[Collected data entries]
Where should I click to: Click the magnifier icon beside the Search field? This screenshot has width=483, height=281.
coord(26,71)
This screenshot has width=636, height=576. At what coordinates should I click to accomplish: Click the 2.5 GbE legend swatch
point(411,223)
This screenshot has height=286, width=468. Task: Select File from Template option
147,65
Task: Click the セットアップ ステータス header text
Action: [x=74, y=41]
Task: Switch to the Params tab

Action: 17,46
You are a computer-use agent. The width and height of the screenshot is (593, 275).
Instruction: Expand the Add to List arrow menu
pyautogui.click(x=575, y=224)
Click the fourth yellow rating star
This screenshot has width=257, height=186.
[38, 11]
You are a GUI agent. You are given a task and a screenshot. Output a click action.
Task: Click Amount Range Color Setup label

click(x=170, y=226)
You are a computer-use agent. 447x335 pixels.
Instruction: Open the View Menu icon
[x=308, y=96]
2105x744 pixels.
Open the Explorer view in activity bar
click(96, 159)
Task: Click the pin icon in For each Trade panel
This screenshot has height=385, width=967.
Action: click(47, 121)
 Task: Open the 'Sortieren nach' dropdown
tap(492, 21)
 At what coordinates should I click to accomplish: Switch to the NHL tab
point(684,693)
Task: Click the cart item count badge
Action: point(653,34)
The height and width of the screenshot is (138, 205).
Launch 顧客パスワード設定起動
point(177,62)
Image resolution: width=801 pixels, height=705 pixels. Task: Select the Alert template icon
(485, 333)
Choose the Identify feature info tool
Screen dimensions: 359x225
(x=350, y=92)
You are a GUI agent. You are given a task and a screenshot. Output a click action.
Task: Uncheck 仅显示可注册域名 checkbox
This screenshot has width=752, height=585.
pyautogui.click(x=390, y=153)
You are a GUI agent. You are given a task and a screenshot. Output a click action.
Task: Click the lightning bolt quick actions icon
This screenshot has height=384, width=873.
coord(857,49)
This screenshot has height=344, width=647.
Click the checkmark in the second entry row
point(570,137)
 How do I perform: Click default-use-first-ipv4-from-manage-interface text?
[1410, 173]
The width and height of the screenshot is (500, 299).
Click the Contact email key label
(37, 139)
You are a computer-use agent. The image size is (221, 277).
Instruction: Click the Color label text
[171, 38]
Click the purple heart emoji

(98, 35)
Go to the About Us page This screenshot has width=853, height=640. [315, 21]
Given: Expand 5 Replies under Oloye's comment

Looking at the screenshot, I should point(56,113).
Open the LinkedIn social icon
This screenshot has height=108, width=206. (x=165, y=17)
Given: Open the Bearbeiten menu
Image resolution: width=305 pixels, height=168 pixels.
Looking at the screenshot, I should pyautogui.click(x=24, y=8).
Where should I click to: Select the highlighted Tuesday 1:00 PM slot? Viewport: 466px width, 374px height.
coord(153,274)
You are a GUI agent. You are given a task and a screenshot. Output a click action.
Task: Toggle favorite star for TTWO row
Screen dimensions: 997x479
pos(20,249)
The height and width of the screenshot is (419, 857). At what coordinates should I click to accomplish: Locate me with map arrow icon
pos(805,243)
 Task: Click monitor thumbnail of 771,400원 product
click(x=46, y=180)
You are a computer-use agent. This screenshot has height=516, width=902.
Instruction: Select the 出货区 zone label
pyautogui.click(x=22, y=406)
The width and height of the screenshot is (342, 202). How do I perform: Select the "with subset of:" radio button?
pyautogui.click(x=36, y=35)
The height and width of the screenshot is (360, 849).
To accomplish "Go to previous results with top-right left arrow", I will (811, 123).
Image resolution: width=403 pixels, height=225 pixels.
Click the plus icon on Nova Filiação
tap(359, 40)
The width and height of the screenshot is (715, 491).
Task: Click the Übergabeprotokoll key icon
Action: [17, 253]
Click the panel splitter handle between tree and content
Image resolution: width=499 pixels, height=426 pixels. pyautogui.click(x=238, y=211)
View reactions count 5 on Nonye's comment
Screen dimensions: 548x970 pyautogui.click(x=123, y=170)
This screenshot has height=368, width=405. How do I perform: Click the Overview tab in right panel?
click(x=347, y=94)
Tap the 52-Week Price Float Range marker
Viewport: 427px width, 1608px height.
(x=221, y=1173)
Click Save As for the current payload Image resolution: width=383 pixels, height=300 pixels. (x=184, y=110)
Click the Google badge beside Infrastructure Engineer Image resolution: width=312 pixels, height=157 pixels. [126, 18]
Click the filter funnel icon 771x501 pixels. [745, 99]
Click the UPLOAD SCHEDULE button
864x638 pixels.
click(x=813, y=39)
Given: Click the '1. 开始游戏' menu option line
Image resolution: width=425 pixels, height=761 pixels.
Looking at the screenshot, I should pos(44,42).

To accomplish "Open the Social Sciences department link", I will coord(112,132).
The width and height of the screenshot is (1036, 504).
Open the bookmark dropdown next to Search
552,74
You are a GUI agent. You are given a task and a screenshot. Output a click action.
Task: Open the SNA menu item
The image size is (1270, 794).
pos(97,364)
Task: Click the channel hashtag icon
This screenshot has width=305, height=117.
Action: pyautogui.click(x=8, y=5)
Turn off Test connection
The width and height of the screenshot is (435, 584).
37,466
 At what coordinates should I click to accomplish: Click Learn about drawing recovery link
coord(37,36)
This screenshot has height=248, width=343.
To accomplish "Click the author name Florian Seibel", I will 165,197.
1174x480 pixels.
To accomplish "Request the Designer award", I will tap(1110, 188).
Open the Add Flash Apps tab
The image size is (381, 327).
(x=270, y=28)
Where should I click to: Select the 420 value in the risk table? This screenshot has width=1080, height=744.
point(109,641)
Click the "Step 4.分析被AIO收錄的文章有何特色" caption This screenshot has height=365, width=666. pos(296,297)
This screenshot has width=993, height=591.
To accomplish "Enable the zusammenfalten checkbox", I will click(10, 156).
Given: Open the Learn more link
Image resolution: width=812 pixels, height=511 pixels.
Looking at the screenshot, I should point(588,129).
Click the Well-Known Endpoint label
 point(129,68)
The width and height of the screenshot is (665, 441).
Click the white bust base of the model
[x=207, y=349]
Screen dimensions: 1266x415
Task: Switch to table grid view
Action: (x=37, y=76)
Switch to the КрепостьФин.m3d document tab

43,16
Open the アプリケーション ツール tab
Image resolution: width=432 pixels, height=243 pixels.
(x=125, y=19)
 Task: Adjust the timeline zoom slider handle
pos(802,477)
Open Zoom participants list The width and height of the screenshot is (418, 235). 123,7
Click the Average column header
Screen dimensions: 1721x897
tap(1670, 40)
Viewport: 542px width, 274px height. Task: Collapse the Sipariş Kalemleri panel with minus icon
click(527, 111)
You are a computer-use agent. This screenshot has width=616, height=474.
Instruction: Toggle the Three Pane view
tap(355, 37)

Try it: Spot the lines above that mention "will" and copy them.

Exercise answer:
To accomplish "Go to previous results with top-right left arrow", I will (811, 123).
To accomplish "Open the Social Sciences department link", I will coord(112,132).
To accomplish "Click the author name Florian Seibel", I will 165,197.
To accomplish "Request the Designer award", I will tap(1110, 188).
To accomplish "Enable the zusammenfalten checkbox", I will click(10, 156).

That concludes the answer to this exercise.